Start PAGE EXTRACT

# LLC or Sole Proprietorship?



## Quartier (Apr 29, 2014)

Hi all. I'm having trouble deciding whether or not I should do an LLC, a Sole Proprietorship, or something else. Here's some info on my company:

My company is ~7 months old, with less than $5,000 monthly revenue. It is officially a Partnership, although my partner backed out in June. Officially we have no employees, although I do have several people either volunteering or working for commission. I also have independent sales reps. We are specializing in light up t-shirts and accessories; I'm thinking about expanding into regular t-shirts. 

I want to have full control of my company, and I want to make sure no one can take a bite out of it. My ex-partner has decided that running a company is too much stress, so he shouldn't be a problem. I am trying to expand internationally, but I'm going at my own pace with that. What is the best structure for my company in your opinions?


----------



## charles95405 (Feb 1, 2007)

I have run as a sole proprietor since 1997 without issues


----------



## TRMMarketing (Nov 22, 2011)

I am not an attorney but for liability reasons I would recommend LLC taxed as a sole proprietorship. This will depend on your state and how it requires corporations be taxed but there is no way I would ever recommend running as a true sole proprietorship as you then place your personal assets on the line during litigation.

End PAGE EXTRACT
Start MATERIAL

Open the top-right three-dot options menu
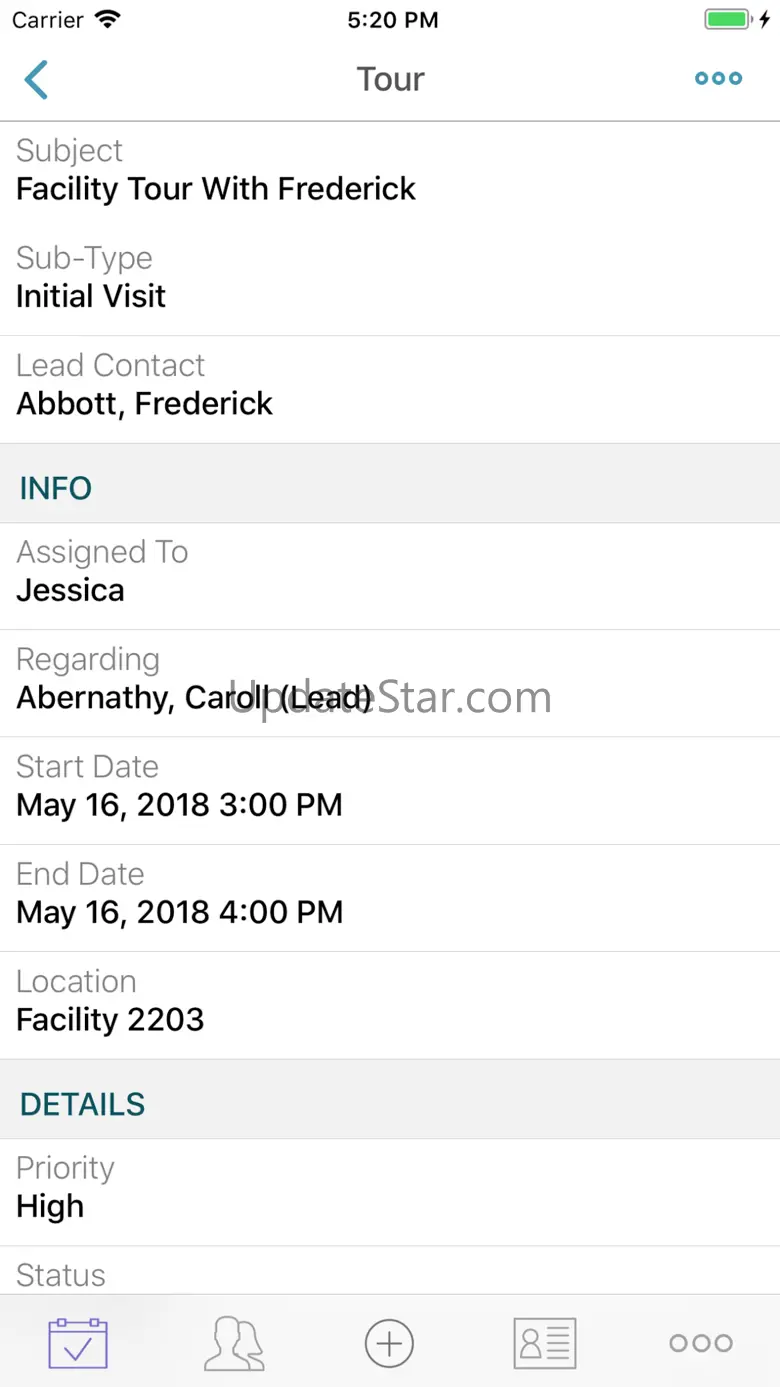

End MATERIAL

» **EXERCISE SET**:
1. Extract the passage of the business-structure thread from "I have run as" up to and including "line during litigation.".
2. In the business-structure thread, what products does Quartier's company specialize in?
The material comes from a different source than the business-structure thread.

» **SOLVED TASKS**:
1.
I have run as a sole proprietor since 1997 without issues


----------



## TRMMarketing (Nov 22, 2011)

I am not an attorney but for liability reasons I would recommend LLC taxed as a sole proprietorship. This will depend on your state and how it requires corporations be taxed but there is no way I would ever recommend running as a true sole proprietorship as you then place your personal assets on the line during litigation.

2. Light up t-shirts and accessories.